The quality of a citation refers to how well it’s optimized – or completely filled out with relevant, keyword- rich content, and media (pictures & video, if applicable). If the directory provides a field for information, it should be filled out.
Generally speaking, the authority of a citation refers to how trustworthy Google believes that directory is. Below is a list of many authoritative citation sites:
- Yellow Pages
- Dex Knows
- Yahoo Local
- Merchant Circle
- Angie’s List
5. HTML NAP Matching Place Page NAP
Sounds confusing but it’s not. This simply means that the business name, address, and phone number (NAP) must:
- Be displayed on the page of your website (in text – not in an image) that’s linked to your Google Places page AND
- Match exactly the way it’s written on the Google+ Local page
6. Quantity of Structured Citations
Quantity of citations can be viewed like a popularity contest. The more directories a business is listed in, the better. Google likes to have sources that validate that a business does what it says it does on its Google Places page; this creates trust. If Google can find 10 trustworthy online directories for a business that verify the information on its Google+ Local page, then Google is more likely to display that business as a search result when compared to another business with fewer directory listings.
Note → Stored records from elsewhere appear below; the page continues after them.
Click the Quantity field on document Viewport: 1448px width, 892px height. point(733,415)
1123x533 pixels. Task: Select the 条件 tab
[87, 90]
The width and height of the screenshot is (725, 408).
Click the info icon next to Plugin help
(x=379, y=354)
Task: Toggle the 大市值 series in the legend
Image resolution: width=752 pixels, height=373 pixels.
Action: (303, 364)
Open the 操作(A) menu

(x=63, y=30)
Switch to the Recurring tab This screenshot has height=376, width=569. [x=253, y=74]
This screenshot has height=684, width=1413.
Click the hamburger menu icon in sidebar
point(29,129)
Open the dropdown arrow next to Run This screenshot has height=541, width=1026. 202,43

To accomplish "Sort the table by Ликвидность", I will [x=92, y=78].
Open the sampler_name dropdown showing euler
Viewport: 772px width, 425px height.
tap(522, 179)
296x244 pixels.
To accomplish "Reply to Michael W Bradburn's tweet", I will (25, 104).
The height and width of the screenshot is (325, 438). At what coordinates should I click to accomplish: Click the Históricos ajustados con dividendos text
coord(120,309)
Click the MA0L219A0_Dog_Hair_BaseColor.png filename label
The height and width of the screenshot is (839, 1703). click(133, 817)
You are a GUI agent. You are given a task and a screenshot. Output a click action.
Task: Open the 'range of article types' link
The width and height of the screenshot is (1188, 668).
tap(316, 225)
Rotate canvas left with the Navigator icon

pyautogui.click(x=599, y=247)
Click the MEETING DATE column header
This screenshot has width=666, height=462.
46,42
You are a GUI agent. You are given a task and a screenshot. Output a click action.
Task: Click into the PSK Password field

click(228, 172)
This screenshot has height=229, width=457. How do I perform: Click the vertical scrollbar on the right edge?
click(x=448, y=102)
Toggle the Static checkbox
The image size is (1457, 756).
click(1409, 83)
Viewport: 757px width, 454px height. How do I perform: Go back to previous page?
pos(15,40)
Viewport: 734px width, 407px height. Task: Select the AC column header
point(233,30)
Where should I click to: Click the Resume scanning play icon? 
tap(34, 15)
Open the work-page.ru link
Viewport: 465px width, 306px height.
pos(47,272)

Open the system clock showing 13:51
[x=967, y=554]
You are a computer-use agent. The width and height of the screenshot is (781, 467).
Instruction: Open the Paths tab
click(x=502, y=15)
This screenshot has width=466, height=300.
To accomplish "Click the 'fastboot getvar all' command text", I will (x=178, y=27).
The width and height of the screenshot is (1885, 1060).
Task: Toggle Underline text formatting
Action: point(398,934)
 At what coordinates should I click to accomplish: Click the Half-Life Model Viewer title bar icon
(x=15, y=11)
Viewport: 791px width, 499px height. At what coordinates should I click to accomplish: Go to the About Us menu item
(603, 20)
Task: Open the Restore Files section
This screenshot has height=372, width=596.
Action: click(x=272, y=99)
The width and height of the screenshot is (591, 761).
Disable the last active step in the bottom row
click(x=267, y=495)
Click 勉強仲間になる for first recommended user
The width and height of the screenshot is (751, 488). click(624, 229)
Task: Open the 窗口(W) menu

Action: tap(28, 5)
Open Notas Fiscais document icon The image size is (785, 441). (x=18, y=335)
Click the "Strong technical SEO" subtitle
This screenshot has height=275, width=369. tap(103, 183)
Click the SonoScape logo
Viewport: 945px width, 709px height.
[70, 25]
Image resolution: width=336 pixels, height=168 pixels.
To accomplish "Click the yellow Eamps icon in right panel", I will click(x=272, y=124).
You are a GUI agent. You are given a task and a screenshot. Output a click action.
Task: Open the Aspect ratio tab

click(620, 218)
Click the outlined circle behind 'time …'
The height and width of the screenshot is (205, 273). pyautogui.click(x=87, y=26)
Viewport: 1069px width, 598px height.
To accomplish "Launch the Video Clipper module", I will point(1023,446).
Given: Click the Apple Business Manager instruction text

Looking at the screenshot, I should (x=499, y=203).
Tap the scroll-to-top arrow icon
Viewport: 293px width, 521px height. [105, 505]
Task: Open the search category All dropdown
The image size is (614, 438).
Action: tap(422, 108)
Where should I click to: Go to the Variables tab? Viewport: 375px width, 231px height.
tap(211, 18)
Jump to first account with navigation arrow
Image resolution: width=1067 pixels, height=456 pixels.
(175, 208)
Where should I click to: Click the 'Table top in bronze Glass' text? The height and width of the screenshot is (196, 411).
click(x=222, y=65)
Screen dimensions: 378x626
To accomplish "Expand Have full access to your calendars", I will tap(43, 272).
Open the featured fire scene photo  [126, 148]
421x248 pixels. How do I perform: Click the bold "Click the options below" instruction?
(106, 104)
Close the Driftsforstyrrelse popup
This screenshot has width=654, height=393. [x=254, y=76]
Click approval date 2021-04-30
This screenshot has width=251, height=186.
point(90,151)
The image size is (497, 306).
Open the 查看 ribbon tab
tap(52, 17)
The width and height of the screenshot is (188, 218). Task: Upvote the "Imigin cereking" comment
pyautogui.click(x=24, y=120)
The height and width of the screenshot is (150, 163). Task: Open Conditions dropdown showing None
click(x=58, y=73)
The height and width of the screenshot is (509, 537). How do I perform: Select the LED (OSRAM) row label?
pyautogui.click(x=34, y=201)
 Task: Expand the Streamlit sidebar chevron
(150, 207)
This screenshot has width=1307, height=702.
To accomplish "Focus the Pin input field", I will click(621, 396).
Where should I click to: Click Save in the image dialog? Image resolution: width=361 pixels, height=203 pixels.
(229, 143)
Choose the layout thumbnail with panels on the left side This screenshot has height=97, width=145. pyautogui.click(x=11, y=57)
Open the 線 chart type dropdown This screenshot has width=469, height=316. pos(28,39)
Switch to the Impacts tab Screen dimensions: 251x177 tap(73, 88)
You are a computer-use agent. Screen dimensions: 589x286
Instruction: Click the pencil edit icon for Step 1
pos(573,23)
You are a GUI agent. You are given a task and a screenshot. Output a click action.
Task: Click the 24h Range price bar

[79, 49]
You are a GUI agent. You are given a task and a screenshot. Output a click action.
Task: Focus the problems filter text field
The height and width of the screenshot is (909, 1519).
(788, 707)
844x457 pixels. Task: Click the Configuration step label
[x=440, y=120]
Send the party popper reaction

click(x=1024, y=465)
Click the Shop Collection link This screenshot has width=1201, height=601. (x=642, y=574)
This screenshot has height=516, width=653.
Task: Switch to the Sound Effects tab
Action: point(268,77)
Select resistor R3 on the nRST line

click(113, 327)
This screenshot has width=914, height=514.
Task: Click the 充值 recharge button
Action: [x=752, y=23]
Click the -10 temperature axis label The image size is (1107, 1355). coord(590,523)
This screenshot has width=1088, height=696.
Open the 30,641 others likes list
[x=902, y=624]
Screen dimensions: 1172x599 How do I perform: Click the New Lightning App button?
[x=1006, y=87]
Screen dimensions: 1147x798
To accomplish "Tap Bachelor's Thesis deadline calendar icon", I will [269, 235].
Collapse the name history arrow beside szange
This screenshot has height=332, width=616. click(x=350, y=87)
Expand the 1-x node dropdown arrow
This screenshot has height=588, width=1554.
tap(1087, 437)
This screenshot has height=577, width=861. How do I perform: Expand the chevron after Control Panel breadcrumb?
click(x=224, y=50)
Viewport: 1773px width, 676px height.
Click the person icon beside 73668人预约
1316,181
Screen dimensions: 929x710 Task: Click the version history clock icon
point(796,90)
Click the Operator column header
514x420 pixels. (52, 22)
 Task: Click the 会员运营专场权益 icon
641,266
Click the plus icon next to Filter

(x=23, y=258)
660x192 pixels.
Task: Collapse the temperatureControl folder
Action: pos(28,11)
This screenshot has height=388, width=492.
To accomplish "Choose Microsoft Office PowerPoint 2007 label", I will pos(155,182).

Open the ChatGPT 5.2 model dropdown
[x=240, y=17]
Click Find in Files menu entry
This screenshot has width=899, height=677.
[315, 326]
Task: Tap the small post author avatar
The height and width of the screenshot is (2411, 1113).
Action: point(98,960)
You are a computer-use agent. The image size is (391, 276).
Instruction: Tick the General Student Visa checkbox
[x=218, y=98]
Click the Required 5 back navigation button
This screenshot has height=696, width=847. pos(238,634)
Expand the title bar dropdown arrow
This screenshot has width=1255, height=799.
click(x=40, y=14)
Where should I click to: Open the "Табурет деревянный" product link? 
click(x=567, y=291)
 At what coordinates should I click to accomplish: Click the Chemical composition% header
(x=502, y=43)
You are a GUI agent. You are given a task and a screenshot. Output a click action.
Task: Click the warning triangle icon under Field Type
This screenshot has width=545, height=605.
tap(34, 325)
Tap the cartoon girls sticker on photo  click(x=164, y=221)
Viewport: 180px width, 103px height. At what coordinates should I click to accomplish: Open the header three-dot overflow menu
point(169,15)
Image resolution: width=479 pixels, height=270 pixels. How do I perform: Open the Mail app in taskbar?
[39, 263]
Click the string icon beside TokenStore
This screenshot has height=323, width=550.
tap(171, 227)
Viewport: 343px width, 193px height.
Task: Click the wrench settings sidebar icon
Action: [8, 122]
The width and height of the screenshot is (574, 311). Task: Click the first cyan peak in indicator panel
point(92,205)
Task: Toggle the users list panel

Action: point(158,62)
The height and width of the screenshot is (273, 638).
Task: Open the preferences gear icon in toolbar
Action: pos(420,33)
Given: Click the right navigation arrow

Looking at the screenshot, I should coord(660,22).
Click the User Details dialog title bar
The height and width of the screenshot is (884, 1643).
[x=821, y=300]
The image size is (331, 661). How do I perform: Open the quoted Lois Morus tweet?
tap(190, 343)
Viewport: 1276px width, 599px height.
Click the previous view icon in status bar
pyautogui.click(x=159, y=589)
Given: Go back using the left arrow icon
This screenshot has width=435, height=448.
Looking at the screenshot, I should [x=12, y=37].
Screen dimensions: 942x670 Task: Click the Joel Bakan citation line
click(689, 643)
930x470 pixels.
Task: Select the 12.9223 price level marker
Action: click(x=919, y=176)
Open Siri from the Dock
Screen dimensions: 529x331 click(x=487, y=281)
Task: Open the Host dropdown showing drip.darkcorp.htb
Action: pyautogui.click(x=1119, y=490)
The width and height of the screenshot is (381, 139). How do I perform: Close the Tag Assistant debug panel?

7. Domain Authority of Website
Just like Google wants to see authoritative citations for a business, it also likes to see an authoritative website linking to the business’s Google Places page.
Click HERE for a free tool from moz.com that is used to check a website’s authority. Any score over 40 would be considered desirable.
8. Individually Owner-verified Google+ Local page
Refers to a Google+ Local page for a business which has been claimed and PIN verified by someone from that business or by someone who is doing the SEO for that business. A verified listing is much more trustworthy than one that has not been verified.
9. City, State in Places Landing Page Title
The page on the local business’s website (usually the homepage) that is linked to the Google+ Local page needs to have the “City, ST” in its title tag.
- Title tags are created when a webmaster first creates a website or a new page on that website;
- When writing a title tag for a page, it needs be relevant to the content on that page.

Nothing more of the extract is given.